It’s rare that I cook with pumpkin. Really rare. Like, once a year… maybe. For a while, we kept canned pumpkin puree around and I would use it to make a quick soup or these brownies, but for whatever reason, we stopped purchasing it. The one time I cooked with fresh pumpkin, it was kind of a process. I roasted the flesh and blended it with vanilla and spices and whipped up what would turn out to be some of the best pancakes I’ve ever consumed. Did I follow a recipe? No. Do I remember what I did? Nope. And I have yet to attempt recreating it.
So, that was the last time I cooked with pumpkin… that is until a few weeks ago when one came in a box from Blue Apron. For those unfamiliar with the company, Blue Apron is a service where people can have fresh ingredients and recipes delivered to their homes. Printed on the recipe cards are step-by-step instructions that include color photographs. I never promote a business without trying out the product first, so I asked to have a box sent to me. Let’s just say that I was impressed.
One of my fears was that everything would come pre-chopped and that all I’d have to do is throw it in a pan and I’d have a meal in 15 minutes. What does that teach anyone about cooking? I was thrilled to find that while ingredients came pre-portioned, there was quite a bit of work that was required.
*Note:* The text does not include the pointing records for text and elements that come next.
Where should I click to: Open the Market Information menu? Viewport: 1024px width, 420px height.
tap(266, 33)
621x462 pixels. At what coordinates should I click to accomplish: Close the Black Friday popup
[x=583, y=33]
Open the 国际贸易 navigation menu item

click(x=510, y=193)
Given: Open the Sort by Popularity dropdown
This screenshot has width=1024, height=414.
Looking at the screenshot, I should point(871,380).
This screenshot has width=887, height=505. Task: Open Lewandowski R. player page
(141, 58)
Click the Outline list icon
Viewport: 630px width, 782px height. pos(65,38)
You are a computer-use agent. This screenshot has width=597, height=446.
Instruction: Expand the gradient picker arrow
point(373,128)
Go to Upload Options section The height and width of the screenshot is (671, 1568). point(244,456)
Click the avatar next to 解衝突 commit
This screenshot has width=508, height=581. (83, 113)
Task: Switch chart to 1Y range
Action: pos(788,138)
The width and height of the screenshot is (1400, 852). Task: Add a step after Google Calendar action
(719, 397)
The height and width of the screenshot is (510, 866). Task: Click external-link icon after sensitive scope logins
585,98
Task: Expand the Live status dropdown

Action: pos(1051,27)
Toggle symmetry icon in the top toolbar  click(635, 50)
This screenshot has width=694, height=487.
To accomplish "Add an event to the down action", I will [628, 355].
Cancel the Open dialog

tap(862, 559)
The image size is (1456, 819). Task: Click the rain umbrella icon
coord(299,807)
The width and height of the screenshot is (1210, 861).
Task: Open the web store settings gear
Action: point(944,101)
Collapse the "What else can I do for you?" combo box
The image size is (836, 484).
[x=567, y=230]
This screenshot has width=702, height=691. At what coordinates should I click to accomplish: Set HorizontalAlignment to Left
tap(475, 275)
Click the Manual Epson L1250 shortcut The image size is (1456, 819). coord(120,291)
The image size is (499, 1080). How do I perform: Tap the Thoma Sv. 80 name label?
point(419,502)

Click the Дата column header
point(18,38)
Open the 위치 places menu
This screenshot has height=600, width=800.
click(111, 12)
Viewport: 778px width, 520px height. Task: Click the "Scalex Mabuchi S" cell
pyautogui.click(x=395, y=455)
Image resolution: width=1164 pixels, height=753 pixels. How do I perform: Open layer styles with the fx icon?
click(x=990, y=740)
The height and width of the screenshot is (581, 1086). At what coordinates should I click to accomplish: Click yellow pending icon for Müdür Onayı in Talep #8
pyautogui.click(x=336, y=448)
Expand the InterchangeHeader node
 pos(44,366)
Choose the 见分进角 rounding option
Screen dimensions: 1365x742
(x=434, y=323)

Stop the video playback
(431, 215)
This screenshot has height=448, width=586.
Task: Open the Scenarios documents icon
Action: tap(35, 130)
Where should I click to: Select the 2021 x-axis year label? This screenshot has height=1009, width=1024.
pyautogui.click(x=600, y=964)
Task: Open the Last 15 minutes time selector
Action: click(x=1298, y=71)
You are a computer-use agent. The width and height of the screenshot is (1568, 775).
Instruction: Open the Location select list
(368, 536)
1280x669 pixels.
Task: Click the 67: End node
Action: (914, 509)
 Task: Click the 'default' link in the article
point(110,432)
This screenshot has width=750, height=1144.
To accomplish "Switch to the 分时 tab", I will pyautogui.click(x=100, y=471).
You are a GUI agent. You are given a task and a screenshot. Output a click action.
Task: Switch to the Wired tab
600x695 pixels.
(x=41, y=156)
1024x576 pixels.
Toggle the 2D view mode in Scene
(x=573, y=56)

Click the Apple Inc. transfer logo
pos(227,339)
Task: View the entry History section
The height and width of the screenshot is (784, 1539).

The recipe Blue Apron provided in the shipment, a pumpkin veggie potage, required that I roasted the pumpkin and seeds, toast the farro, chop the onions and garlic, and let it all stew in a pot for a period of time.
The potage is one of many vegetarian recipes Blue Apron has in their database and it’s the ideal meal for a cold fall day. The recipe, which can be found here, includes a “New World Spice Blend” which contains garlic, basil, onion, marjoram, thyme, fennel, turmeric, and cinnamon. The “veggie base” is Better Than Bouillon brand, but it was suggested that veggie broth would work as a substitute (my recommendation is to not use a low-sodium broth as this is main supply of salt in the dish).